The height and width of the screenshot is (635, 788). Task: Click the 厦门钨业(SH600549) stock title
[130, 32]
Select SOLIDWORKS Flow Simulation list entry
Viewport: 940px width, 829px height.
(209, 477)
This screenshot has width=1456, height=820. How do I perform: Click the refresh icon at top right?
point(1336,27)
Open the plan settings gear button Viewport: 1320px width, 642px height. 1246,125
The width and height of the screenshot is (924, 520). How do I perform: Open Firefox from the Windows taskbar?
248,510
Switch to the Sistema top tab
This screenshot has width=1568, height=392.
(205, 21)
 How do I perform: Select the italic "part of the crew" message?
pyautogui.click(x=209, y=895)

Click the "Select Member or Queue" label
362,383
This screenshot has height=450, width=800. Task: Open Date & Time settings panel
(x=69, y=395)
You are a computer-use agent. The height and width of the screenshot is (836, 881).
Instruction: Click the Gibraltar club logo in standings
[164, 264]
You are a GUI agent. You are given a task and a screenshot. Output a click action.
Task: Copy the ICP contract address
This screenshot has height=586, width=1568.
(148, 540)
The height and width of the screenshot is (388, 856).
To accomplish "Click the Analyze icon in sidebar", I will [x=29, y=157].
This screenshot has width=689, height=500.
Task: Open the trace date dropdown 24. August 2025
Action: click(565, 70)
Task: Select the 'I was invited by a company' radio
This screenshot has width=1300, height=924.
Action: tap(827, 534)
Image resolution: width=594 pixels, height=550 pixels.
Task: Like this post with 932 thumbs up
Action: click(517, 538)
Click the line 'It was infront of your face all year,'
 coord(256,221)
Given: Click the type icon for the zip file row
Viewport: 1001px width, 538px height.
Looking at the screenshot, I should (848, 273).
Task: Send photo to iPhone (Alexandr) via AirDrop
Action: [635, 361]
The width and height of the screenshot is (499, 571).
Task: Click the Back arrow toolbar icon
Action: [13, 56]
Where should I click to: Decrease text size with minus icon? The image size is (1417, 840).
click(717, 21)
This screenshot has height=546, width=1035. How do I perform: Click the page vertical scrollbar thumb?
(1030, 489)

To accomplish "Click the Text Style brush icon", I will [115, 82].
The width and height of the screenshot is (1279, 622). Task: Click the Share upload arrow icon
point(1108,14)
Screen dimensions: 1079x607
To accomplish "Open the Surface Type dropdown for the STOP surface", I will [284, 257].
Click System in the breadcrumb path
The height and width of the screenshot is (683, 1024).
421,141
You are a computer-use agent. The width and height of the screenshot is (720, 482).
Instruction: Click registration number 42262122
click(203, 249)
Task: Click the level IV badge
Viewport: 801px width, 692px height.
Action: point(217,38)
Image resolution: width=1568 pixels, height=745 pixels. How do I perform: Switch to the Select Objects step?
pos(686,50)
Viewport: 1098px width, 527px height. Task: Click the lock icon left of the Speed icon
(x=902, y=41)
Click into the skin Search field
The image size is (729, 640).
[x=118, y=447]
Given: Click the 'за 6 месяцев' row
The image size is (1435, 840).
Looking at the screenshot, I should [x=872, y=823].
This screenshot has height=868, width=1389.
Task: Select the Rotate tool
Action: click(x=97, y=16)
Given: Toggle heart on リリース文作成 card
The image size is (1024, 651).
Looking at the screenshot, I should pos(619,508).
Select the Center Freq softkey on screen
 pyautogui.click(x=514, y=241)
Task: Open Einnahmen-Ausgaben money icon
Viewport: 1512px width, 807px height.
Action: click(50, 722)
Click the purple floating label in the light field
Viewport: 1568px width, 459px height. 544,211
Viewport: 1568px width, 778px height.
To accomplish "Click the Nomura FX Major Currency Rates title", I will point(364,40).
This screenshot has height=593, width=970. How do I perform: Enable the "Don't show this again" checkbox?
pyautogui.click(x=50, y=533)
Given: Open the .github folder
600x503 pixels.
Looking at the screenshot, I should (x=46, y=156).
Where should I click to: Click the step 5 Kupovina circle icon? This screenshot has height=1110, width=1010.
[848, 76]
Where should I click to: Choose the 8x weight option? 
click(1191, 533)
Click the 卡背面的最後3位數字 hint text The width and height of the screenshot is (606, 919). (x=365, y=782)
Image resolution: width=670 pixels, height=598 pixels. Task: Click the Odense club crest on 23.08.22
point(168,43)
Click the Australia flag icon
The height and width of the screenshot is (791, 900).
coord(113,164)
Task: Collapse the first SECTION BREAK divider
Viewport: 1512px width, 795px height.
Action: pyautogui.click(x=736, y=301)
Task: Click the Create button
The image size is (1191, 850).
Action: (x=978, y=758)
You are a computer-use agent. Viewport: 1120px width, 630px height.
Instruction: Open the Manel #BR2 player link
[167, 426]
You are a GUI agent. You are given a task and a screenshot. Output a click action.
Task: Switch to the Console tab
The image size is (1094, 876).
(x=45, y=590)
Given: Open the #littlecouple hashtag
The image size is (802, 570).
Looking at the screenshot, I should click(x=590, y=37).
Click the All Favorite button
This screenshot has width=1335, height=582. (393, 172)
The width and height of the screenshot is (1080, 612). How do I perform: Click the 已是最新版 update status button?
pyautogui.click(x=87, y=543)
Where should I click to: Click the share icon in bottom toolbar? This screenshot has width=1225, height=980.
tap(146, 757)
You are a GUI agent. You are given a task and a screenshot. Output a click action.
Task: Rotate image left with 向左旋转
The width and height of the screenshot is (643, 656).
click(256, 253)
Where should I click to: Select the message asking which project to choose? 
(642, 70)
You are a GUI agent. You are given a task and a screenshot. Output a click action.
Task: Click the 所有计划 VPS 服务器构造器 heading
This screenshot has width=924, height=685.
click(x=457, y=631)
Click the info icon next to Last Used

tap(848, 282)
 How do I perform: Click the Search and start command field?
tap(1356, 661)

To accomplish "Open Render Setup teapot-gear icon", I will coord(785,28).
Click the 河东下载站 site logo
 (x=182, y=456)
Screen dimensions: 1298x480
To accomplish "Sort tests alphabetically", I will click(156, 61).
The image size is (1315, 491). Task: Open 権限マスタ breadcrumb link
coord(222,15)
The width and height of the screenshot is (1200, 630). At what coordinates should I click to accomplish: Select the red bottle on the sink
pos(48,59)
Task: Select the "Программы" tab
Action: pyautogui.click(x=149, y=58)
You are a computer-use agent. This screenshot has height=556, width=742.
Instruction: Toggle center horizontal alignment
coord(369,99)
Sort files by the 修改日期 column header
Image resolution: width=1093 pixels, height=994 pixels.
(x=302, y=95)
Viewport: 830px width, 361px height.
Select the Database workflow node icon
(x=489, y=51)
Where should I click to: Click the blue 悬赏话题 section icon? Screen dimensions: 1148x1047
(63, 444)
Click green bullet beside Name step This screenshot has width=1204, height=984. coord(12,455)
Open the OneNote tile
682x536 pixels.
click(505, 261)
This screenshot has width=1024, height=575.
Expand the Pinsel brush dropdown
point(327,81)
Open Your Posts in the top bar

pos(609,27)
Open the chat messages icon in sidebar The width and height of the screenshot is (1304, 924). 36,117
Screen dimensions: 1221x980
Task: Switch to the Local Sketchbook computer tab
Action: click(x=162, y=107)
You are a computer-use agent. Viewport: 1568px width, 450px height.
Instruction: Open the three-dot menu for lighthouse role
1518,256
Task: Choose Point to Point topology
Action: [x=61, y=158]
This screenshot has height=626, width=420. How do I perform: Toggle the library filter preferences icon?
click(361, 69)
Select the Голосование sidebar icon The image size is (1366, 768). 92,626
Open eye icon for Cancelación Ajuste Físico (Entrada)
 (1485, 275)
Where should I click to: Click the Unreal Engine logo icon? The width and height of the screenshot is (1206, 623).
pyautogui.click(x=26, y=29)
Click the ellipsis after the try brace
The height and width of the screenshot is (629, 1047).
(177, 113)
================================
* _What needs to be done_
Copy out each line of the entries where the word "gear" is found.

* _Task result_
Open the plan settings gear button Viewport: 1320px width, 642px height. 1246,125
To accomplish "Open Render Setup teapot-gear icon", I will coord(785,28).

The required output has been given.